Sometimes, when I lay upon my bed, and it is night, as the dark enfolds me, I sense the cold approach of death, and I panic. Suddenly, my bed is far too small, my sheets too heavy, and it seems as though the walls of my room bear down upon me. The ceiling looms above, then collapses, like a dead weight upon my chest, and I sit up to catch my breath; but I cannot breathe. I yawn, in a desperate attempt to expand my lungs, but I cannot draw anything into them. They are like withered sacks, dusty and shrunken, and useless.
I pace the room, to shake loose the thoughts that scare me, so as to gather my wits, and put death far from me. But it is always there. Still. Waiting, and watching. Counting my breaths greedily and smiling menacingly (it seems), lurking somewhere in the shadows.

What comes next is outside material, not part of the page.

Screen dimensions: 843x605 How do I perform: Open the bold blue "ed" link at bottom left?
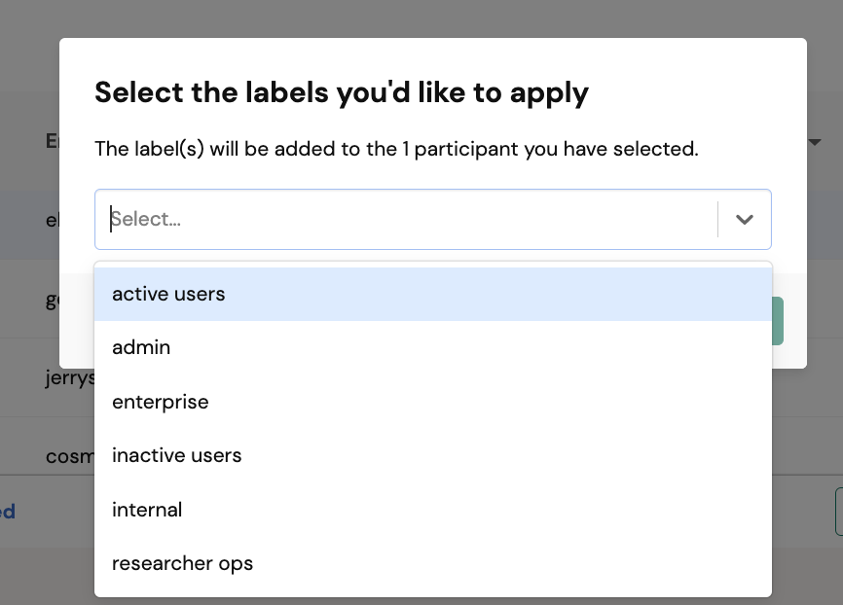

“Death is natural,” I tell myself futilely. “Death is a transition, to a better place,” I argue. But I’ll have none of it. My arguments are hollow, unconvincing, and miss the point. “I don’t want to die!” And there it is—the foolishness of it is almost embarrassing. We all will die; so who am I to complain?!
In the silence of this darkness, where no one else is there—I am alone. And what is in there to meet me, but myself? And who is in there to greet me, but my future? And my moments tick on by, the moments of a far too short existence—far, too far along now—leading to an ending that is certain. But I am not alone, my friends. We are not…alone; though the darkness may be silent, and very quiet, as if there is nobody here but us.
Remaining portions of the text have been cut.